08 de julho de 2026
Geral

Morte no HE gera suspeita de bactéria

Ricardo Santana
| Tempo de leitura: 2 min

A relação da morte de um homem e o isolamento de outros oito pacientes com uma bactéria não foi confirmada e nem descartada ontem pelo Hospital Estadual de Bauru (HE), por meio de nota de sua assessoria de imprensa. A suspeita é de que as nove pessoas podem ter tido contato com bactéria “oportunista” resistente. A bactéria em questão, EVR ou VRE (Enterococco resistente à Vancomicina), é chamada de “oportunista” porque atinge os organismos mais debilitados e por isso, vulneráveis à sua ação.

A decisão de colocar alguns pacientes que foram transferidos do PS Central de Bauru, ao longo dos últimos dias, em uma única área de internação do HE (área de controle) obedece norma padrão (protocolos) da Vigilância Epidemiológica.

São pessoas que estão com o organismo mais vulnerável e podem ter tido contato com a bactéria resistente à vancomicina e precisam de assistência diferenciada. Caso sejam portadores da EVR, com as medidas preventivas adotadas eles recebem tratamento adequado e não se tornam agentes disseminadores.

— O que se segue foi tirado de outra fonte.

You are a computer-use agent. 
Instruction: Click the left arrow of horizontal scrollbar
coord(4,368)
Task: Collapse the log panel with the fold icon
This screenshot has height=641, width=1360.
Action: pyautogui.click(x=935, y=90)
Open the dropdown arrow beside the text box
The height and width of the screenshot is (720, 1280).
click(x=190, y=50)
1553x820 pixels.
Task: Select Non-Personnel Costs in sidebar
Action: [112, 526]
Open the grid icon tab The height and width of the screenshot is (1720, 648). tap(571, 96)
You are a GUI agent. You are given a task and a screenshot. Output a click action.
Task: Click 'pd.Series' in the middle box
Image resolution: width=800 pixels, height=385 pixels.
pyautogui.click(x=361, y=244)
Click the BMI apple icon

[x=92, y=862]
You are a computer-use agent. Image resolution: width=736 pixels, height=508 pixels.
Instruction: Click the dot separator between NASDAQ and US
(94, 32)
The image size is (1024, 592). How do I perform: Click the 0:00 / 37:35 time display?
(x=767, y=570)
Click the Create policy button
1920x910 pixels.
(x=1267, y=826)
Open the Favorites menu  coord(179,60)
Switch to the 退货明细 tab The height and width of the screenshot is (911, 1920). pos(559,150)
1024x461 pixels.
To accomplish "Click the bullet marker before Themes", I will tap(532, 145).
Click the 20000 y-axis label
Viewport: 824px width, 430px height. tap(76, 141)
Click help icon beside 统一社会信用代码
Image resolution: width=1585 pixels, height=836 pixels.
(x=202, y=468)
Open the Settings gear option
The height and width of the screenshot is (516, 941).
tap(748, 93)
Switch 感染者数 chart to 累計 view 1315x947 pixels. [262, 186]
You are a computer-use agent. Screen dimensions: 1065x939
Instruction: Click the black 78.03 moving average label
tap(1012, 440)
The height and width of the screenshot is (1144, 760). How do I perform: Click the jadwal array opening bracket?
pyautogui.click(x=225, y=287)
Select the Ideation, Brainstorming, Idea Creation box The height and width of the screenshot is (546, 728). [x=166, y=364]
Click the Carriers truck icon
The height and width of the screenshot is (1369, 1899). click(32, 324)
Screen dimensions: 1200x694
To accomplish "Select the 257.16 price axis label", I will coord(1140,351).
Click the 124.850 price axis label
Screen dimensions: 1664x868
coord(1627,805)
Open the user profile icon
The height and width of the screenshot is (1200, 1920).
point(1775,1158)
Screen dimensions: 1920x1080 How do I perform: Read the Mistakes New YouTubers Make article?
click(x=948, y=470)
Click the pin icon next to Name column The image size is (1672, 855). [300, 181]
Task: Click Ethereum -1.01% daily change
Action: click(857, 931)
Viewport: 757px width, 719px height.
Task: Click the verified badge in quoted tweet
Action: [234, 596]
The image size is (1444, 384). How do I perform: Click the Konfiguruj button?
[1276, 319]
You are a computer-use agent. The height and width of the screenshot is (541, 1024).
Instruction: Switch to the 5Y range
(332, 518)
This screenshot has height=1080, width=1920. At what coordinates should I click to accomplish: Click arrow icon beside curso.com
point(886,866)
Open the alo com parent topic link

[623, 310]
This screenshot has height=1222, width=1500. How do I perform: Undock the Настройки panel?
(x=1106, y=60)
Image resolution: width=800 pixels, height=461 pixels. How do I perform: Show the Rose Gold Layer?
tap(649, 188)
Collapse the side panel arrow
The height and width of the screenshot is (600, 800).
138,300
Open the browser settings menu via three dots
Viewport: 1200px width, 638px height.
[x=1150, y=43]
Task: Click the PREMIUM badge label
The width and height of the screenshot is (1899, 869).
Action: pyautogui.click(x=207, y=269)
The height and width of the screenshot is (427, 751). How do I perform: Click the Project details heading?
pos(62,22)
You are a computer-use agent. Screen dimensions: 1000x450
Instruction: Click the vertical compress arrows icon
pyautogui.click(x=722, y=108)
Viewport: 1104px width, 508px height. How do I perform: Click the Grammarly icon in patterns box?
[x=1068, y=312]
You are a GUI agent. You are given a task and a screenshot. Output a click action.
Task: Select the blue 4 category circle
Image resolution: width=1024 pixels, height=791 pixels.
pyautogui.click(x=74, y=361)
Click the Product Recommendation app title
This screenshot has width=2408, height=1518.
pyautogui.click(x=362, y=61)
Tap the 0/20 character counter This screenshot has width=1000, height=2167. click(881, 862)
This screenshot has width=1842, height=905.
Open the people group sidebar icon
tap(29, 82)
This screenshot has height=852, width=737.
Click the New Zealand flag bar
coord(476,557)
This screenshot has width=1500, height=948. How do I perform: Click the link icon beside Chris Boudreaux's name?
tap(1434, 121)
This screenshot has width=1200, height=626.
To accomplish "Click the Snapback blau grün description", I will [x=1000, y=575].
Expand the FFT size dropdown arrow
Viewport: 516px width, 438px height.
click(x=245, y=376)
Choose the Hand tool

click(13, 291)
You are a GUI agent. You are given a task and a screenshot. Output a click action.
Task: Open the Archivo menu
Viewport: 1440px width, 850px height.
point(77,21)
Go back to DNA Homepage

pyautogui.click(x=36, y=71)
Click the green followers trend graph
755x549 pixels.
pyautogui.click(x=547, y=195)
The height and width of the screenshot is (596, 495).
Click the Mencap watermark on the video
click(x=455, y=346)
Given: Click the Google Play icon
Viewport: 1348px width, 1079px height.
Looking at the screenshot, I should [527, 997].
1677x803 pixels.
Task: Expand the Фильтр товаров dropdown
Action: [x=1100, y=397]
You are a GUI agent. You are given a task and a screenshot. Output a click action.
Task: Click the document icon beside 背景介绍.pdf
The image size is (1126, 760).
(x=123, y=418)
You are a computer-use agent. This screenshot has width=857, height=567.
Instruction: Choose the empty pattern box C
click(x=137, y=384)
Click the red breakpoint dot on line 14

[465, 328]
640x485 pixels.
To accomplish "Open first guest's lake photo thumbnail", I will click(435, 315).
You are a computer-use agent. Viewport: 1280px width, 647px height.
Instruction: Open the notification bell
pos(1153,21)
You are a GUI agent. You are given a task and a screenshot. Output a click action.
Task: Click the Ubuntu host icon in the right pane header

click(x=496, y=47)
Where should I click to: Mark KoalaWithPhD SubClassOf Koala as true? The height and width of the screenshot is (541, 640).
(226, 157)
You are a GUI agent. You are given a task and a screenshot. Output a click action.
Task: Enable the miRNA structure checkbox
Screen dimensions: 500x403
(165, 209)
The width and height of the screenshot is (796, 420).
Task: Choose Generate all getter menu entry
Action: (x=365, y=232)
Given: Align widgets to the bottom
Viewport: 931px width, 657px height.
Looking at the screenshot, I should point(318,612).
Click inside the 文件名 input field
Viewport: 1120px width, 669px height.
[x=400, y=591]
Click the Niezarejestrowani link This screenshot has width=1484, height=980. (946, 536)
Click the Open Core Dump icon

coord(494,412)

A morte de uma pessoa, na semana passada, não foi “por causa” da bactéria EVR, ou VRE. O paciente possuía outros graves problemas de saúde, informam as autoridades locais. Como o microorganismo é “oportunista” ele agrava o quadro clínico do paciente. Ainda aguarda-se resultado de identificação da presença da bactéria.

Para isso, foi colhido um swab sanitário (procedimento padrão descrito na norma técnica) do paciente e encaminhado o material para exame no Instituto Adolfo Lutz. O exame pode identificar a presença ou não do microorganismo.

“Todos esses procedimentos são adotados em ambiente hospitalar quando existe a suspeita de presença de um microrganismo resistente à medicamentos antibacterianos. Até o momento nada confirma a presença de EVR no HEB e por conta disso as medidas têm caráter preventivo”, informou a assessoria do HE.

São vários os problemas de saúde causados pela ver, caso ela seja a causadora dos problemas com os pacientes. “Ela pode causar infecções em vários órgãos. Entra na corrente sanguínea e causa pneumonia”, alertou Fernando Monti, secretário Municipal de Saúde e médico infectologista.

Ele lembrou ainda que a ERV é resistente a antibióticos, o que dificulta o tratamento. “O que essa bactéria tem de diferente é que ela é resistente a um determinado antibiótico chamado Vancomicina”, observou, acrescentando que o antibiótico “é eficaz contra outros enterococos”.